[Objectifs]:
**A.** Indiquez si chacune des affirmations suivantes concorde avec le texte source, en répondant par oui ou non et en citant les mots décisifs du texte : (i) la formation s’est déroulée de janvier à septembre 2014 ; (ii) les cours avaient lieu quatre heures par semaine en journée ; (iii) les agents des collectivités territoriales forment environ la moitié des effectifs.
**B.** Traduisez en anglais, s’il vous plaît, cette phrase du texte source : « Le management de la diversité ne s’improvise pas. »

[Texte source]:
——

Que faire… quand des agents refusent d’effectuer certains gestes pendant leur travail au nom de la religion ?
À ceci près que la religion n’a pas droit de cité dans les services publics. « Quand vous êtes en fonction, vous êtes neutre et devez vous plier à certaines règles de fonctionnement » rappelle Sylviane Gachet, directrice emploi et compétences à la ville de Lyon. Autrement dit, au nom du principe de neutralité, les services publics doivent faire appliquer la laïcité aux agents. Dans la pratique, des questions surgissent tous les jours. Que faire… quand des agents refusent d’effectuer certains gestes pendant leur travail au nom de la religion ? Ou quand une cuisinière, au nom de sa confession, refuse de toucher la viande de porc ? Le cap de la laïcité n’est pas simple à tenir. Le management de la diversité ne s’improvise pas. C’est pourquoi, quatre managers de la ville de Lyon se sont portés volontaires pour suivre la formation « Religion, liberté religieuse et laïcité ».
Formation civique avec des religieux
De janvier à septembre 2014, à raison de quatre heures de cours du soir par semaine, les cadres de Lyon se sont plongés dans les textes relatifs à la laïcité et toute la jurisprudence qui en découle. Ils ont aussi approfondi leurs connaissances des cultures et pratiques religieuses.
Initié en 2013, le diplôme universitaire lyonnais « Religion, liberté religieuse et laïcité » ((Le diplôme est conjointement délivré par l’université Lyon 3 et l’université catholique de Lyon, en lien avec l’Institut français de civilisation musulmane et le conseil régional du culte musulman Rhône-Alpes, avec le soutien de la préfecture du Rhône.)) a cette particularité de brasser des religieux et des agents des trois fonctions publiques, lesquels représentent la moitié de la promotion de trente étudiants. Les agents des collectivités territoriales constituent environ un quart des effectifs.
« Les gens arrivent avec des idées préconçues sur la laïcité et les différences. Et ils repartent différents. Ce sont toujours les mêmes personnes, mais avec des idées plus sûres, ils sont plus fermes. »

——

[Données affichées]:
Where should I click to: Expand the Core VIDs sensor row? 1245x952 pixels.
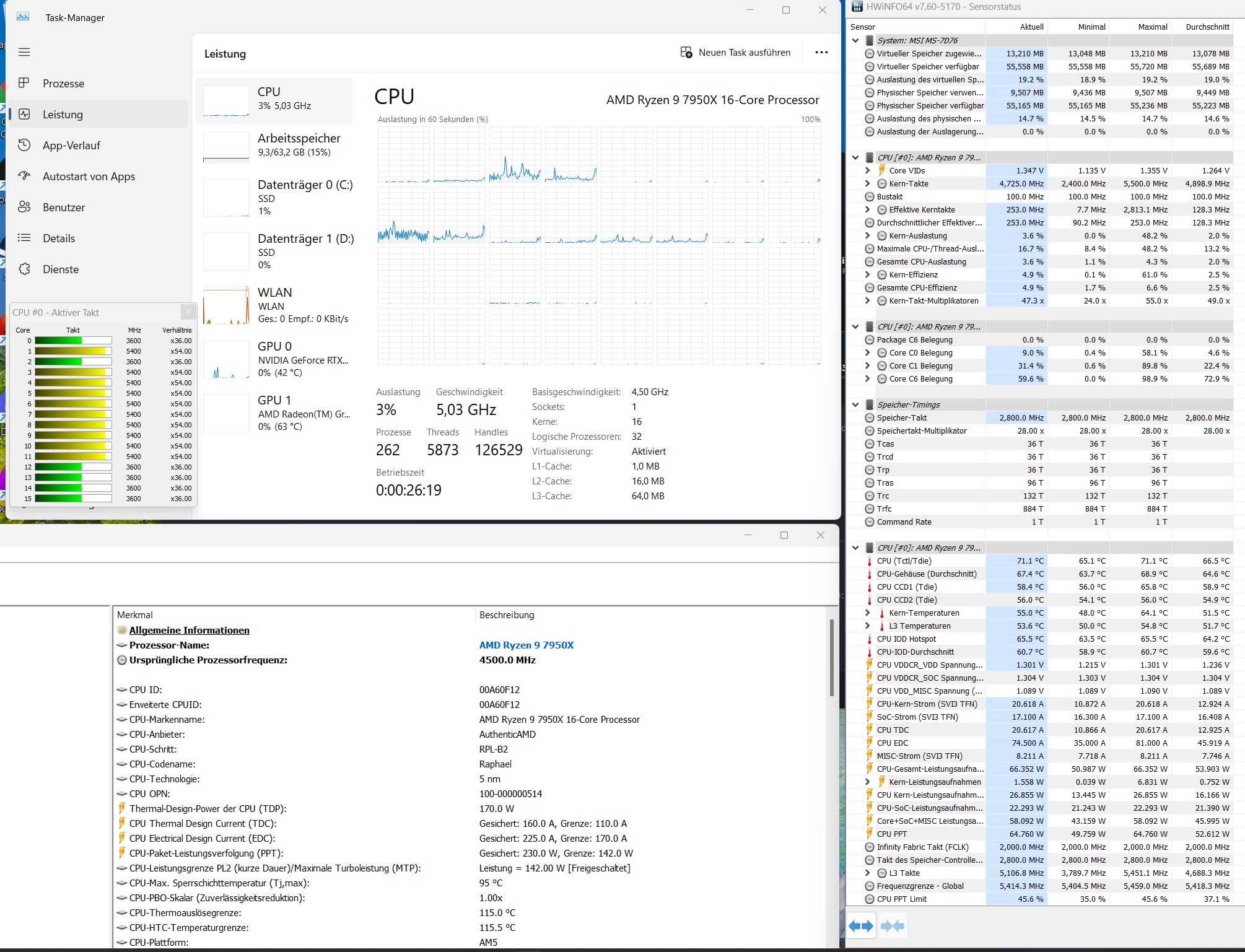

——

[Réponses par tâche]:
**A.**
(i) Oui : « De janvier à septembre 2014 ».
(ii) Non : « quatre heures de cours du soir par semaine ».
(iii) Non : « Les agents des collectivités territoriales constituent environ un quart des effectifs. »

**B.** Managing diversity is not something that can be improvised.